Over the past few years, organizations running disparate applications realized some of these limitations when they couldn’t respond fast enough to sudden disruptions in their industry. When the business environment made it necessary to change on a dime, many couldn’t and fell further behind their competitors that could.

Doing more with less

As economic conditions change, business leaders will be looking to do more with less. We’ve already seen significant layoffs across multiple industries as organizations prepare for harder times ahead. In this environment, businesses can (and should) question the value they are getting from their application investments. Are they helping to control costs, improve productivity, accelerate decision making, and drive revenue?

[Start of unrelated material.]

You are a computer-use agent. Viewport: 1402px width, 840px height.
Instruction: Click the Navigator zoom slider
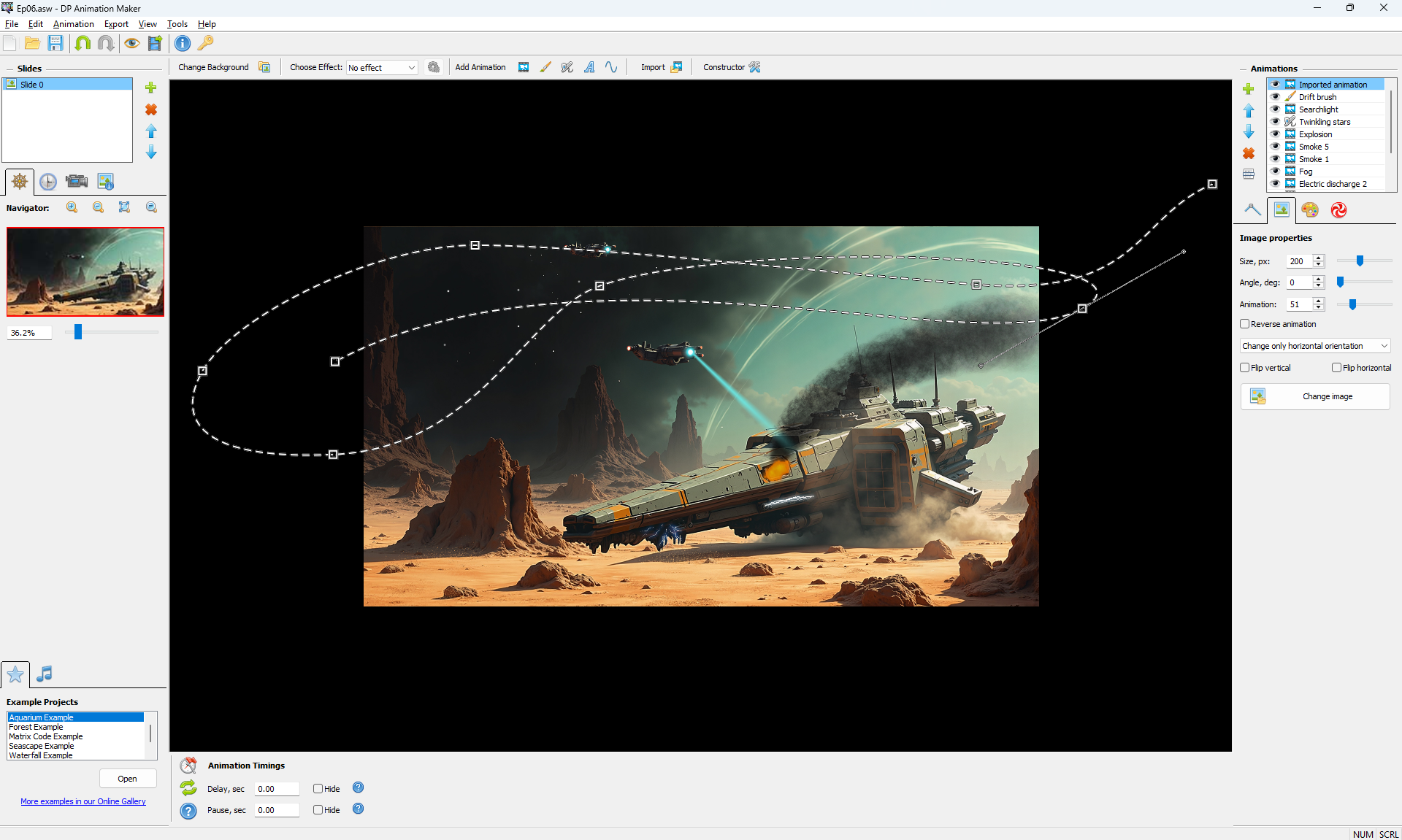click(78, 333)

This is where the value proposition for integrated application suites starts to make more sense. Managing end-to-end business processes on a single integrated platform with a common data model reduces cost and complexity, improves accuracy and speed of insights, removes inefficiencies, and enables organizations to embrace automation and do more with less.

In addition, the co-ordinated update cycle of application suites gives organizations access to new quarterly innovation without downtime of business disruption, and without the need for constant maintenance and testing of hundreds of disparate applications. As one CTO recently told us, “With all the systems I have to interact with, it feels like the ‘T’ in my title stands for ‘testing’ instead of ‘technology’".

The new era of agility and efficiency

Business leaders are looking for a new model of innovation that allows them to be more agile in response to market changes while improving overall efficiency. We realize that one vendor is not the answer for an entire business. But the more a business can standardize on a common data platform for core business processes, the greater potential for automation and AI-driven innovation. Take for example Grupo Bimbo, the world’s largest baking company. As much as its strategy relies on innovation, the company realized it was limited by multiple disparate systems. As Juan Pajon, Grupo Bimbo’s Global Vice President of Information Technology, explains:

We want to take advantage of new technologies like artificial intelligence and data analytics and use all the information that the systems are producing. But having different systems and technologies meant different master data, coding, and naming conventions. Leveraging information to get business insights wasn’t impossible, but it was difficult and complicated.

Moving to a unified suite is a key part of their strategy, helping to speed innovation. As Pajon notes:

The transformation we are doing in our end-to-end value chain and the Oracle applications that we are deploying have a central role in the success of our vision.

Centralizing finance and HR data, eliminating workarounds, and applying automation also helped TrueBlue — a leading staffing, recruiting, and workforce management company — to reduce the company’s close processes from nine days down to five days. Derrek Gafford, CFO of TrueBlue, says:

We used to have 20 different on-premise systems, which have now been consolidated on to one system with Oracle Cloud ERP. Instead of people transferring data from one system to Excel and then to another system, we now have one source of data for all our information. This helps improve accuracy and efficiency and significantly reduces manual effort.

Not all our customers buy the full Fusion suite of applications, although a significant number do. But most of our customers buy more than one application and continue to expand from there. When investing in ERP applications, for instance, customers find it often makes sense to add Enterprise Performance Management or extend into HCM applications from the same suite. 

We realize every business is different and there might be very specific reasons for why a company would choose a 'best-of-breed'/fragmented applications strategy. But those reasons are not growing in number and are becoming more exceptional as companies compete on product offerings and customer experience as opposed to core business processes. We continue to see Fusion Applications customer growth because of the value the suite delivers to the world’s biggest and most complex organizations. 

All that to say, can your organization afford to continue maintaining a fragmented applications environment?